Recommended export toolchain/settings to produce YOLO TFLite that fully delegates on this image:
- Specific TensorFlow/TFLite converter version and export flags to:
  - Emit RESIZE_NEAREST_NEIGHBOR in a NNAPI-friendly form
  - Keep DEPTHWISE_CONV_2D at v≤3
  - Avoid inserting PACK nodes
- A known-good YOLO .tflite that fully delegates to NNAPI/GPU on VOXL2-Mini would be ideal to test.
HTP/QNN path: Is there an officially supported way to run detection on QNN/HTP while keeping the MPA pipe UX (i.e., a voxl-qnn-server-like component or documented pattern)? On QRB5165, QNN/HTP typically gives the best perf/compat.
Image update: Is there a newer VOXL2-Mini image with newer NNAPI/GPU delegates (e.g., SDK ≥ 30; wider op coverage) so current YOLO exports delegate out-of-the-box?

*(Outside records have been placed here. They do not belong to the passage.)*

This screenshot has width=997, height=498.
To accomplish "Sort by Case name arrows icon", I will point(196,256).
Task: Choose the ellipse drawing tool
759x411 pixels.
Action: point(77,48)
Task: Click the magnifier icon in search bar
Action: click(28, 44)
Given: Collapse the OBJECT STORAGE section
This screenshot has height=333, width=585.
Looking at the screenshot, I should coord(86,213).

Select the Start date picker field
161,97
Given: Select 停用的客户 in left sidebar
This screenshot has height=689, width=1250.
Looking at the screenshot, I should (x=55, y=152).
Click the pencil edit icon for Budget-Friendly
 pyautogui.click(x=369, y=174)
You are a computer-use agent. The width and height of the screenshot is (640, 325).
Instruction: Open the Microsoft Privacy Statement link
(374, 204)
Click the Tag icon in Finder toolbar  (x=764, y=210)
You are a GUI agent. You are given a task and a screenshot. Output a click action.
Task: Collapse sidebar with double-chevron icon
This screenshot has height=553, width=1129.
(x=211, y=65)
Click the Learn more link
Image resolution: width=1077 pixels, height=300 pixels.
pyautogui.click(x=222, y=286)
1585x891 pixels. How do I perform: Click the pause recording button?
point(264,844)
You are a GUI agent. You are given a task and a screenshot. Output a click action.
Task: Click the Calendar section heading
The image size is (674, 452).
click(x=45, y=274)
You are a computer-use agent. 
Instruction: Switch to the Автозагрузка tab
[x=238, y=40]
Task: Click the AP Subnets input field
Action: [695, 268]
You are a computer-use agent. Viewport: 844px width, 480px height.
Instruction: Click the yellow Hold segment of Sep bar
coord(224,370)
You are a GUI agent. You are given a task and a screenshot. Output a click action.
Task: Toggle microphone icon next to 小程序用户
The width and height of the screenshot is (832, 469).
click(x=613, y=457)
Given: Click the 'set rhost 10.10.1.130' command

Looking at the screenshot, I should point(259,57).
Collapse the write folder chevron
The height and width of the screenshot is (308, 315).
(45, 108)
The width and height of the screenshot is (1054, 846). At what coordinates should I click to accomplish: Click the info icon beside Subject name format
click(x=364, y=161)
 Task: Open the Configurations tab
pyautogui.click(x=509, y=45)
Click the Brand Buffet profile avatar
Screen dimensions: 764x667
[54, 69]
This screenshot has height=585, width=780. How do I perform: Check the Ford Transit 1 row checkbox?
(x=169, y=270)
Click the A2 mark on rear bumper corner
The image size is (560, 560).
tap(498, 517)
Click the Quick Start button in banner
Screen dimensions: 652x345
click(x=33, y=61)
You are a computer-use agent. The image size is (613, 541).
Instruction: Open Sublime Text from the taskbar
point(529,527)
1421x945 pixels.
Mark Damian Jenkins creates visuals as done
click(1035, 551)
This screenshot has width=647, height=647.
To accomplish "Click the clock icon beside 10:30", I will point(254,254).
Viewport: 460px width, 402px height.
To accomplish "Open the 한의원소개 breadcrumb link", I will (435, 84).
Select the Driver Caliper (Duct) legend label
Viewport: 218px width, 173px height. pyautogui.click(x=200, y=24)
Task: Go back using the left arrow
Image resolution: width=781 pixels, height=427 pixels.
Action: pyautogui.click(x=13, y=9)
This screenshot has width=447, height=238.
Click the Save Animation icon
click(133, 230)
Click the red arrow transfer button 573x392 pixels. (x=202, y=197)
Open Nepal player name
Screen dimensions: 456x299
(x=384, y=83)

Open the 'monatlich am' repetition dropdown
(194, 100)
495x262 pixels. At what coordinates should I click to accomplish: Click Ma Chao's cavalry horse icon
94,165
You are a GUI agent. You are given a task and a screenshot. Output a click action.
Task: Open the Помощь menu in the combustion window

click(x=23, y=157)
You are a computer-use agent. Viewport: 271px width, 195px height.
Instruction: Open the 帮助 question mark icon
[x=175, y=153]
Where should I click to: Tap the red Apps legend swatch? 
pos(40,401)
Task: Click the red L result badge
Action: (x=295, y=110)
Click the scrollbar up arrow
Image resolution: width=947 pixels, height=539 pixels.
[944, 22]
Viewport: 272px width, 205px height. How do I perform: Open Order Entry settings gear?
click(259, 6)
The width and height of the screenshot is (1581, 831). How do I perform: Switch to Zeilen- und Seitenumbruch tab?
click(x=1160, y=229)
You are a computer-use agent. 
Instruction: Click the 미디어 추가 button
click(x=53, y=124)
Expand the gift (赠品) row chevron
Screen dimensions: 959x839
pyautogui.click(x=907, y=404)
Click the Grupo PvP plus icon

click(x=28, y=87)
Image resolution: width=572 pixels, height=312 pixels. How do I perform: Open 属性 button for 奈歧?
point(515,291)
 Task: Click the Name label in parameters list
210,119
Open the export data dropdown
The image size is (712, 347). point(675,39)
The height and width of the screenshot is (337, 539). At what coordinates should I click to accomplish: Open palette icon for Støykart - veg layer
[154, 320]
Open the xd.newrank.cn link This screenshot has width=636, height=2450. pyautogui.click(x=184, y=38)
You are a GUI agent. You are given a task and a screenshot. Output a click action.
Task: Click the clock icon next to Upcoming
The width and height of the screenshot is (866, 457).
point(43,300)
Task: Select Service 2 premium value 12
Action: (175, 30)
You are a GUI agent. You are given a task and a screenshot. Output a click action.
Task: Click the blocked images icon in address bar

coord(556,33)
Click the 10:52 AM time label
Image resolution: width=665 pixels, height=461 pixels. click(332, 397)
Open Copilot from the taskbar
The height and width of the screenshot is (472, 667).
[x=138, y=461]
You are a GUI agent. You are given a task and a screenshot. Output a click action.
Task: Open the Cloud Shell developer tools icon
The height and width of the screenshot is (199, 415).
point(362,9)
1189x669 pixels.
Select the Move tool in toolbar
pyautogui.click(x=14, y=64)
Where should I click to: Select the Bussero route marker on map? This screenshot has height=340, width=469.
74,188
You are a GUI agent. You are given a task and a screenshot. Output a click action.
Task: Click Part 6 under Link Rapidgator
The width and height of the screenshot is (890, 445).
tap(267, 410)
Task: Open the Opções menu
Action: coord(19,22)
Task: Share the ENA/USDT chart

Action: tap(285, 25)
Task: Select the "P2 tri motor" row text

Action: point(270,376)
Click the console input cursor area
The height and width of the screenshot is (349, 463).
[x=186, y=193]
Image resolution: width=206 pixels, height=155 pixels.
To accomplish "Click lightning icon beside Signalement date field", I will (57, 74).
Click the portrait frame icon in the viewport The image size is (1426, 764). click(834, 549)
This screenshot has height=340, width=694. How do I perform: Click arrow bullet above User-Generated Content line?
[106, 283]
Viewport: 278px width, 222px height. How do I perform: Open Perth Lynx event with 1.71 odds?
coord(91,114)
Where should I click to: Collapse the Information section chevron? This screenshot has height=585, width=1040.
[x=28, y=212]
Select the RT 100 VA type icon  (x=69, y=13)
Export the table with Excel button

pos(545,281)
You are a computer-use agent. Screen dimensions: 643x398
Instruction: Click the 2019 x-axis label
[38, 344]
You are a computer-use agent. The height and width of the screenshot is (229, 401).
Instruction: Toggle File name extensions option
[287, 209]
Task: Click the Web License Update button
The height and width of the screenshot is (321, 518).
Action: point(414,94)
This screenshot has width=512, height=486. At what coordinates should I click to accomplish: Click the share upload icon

Repro bits (so you can mirror)

Calibration set: ~200 frames from the MPA pipe, 1280×720, letterboxed to 640×640.
data.yaml (calibration only):

path: /data1/kjwindham/home/kjwindham/src/kw-mpa/test
train: calib_images_640
val: calib_images_640
names: ['obj']

Export (host venv, TF 2.8.4):

yolo export model=yolov8n.pt format=tflite int8=True nms=True imgsz=640 \
     data=/data1/kjwindham/home/kjwindham/src/kw-mpa/test/data.yaml

Server config:

{
  "skip_n_frames": 0,
  "model": "/usr/bin/dnn/yolov8n_int8.tflite",
  "input_pipe": "/run/mpa/hires_low_latency_misp_color/",
  "delegate": "nnapi",
  "requires_labels": true,
  "labels": "/usr/bin/dnn/yolov5_labels.txt",
  "allow_multiple": false,
  "output_pipe_prefix": "mobilenet"
}

Typical voxl-tflite-server log (YOLOv8n INT8):

INFO: Created TensorFlow Lite delegate for NNAPI.
WARNING: RESIZE_NEAREST_NEIGHBOR (v3) refused: half_pixel_centers == true.
INFO: Created TensorFlow Lite XNNPACK delegate for CPU.
Successfully built interpreter

GPU example (YOLOv8n FP16) with benchmark_model:

INFO: Created TensorFlow Lite delegate for GPU.
... unsupported ops (ADD, CONCAT, LOGISTIC, MUL, STRIDED_SLICE, SUB)
ERROR: TfLiteGpuDelegate Init: MUL: Dimension can not be reduced to linear.
ERROR: ...conv.cc:340 bias->type != input_type (10 != 1)
Failed to apply GPU delegate.

What we’re hoping for

A known-good recipe (export + runtime) that fully delegates YOLO to NNAPI or GPU on VOXL2-Mini as shipped, or
An official QNN/HTP example/service that integrates with the MPA pipe, or (ideally via python would be great to integrate with our current project)
An updated system image that broadens NNAPI/GPU support to match current YOLO exports.

Happy to run any candidate model/image and provide full logs. Thanks!